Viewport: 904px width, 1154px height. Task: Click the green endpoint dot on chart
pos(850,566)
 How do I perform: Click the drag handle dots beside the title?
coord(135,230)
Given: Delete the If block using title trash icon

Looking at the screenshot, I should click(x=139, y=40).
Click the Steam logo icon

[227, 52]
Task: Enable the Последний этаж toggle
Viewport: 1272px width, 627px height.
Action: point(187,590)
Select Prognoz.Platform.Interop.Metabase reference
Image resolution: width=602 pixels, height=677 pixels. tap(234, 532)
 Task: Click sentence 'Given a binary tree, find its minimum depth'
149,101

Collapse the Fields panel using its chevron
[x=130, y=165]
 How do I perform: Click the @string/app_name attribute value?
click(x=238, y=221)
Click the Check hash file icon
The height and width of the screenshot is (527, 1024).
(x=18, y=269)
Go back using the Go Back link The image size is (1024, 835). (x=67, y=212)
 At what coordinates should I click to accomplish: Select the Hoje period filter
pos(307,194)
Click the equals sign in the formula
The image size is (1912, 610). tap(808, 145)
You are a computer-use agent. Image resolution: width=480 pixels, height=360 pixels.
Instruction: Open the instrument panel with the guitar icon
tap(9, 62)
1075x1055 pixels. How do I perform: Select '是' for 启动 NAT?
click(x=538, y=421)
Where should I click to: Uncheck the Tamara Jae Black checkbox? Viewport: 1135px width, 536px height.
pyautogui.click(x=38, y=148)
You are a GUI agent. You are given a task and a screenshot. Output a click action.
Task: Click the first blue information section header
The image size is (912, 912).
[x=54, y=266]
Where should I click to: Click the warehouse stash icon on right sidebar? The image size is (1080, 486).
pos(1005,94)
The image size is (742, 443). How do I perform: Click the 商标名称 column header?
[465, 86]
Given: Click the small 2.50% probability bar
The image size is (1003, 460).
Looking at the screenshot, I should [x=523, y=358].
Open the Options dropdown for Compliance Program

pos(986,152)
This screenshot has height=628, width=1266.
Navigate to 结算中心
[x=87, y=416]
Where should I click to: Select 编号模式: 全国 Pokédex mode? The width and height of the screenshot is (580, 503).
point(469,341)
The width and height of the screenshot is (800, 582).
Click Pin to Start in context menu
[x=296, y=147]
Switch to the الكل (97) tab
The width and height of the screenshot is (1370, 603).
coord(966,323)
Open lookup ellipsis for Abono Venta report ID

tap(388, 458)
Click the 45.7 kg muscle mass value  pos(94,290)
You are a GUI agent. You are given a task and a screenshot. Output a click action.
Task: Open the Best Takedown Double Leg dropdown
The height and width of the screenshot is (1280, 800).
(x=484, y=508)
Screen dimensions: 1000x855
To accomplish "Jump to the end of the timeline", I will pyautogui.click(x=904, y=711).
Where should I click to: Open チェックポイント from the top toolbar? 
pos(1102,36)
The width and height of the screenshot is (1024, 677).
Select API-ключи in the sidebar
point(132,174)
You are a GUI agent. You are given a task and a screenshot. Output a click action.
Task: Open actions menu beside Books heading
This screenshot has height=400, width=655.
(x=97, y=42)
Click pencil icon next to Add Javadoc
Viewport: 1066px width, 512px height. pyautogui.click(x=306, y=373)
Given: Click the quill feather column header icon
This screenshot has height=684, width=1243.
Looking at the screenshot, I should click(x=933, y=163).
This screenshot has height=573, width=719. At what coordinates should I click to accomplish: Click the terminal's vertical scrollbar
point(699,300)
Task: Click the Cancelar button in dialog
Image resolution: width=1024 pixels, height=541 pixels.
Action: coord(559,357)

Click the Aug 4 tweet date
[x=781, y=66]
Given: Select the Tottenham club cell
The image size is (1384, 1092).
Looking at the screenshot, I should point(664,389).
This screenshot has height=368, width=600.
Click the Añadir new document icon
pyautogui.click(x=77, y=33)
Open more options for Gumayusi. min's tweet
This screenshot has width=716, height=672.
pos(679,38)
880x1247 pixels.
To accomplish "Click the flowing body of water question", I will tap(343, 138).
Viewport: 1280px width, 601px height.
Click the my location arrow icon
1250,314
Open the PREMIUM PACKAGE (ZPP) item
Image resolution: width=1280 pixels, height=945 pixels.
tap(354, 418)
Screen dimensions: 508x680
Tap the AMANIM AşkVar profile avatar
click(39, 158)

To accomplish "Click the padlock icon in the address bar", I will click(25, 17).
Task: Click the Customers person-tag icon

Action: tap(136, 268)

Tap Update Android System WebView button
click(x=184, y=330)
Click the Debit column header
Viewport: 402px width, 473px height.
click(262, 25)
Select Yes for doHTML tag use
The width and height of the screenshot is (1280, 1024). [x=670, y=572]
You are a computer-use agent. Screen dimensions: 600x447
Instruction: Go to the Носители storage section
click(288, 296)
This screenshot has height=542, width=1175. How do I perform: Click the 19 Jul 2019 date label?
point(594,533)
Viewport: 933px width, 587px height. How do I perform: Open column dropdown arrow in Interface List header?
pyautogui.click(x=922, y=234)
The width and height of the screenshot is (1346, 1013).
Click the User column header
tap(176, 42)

___

Copy all lines from the data that hold the word "will".

▸ Written answer
To accomplish "Jump to the end of the timeline", I will pyautogui.click(x=904, y=711).
To accomplish "Click the flowing body of water question", I will tap(343, 138).
To accomplish "Click the padlock icon in the address bar", I will click(25, 17).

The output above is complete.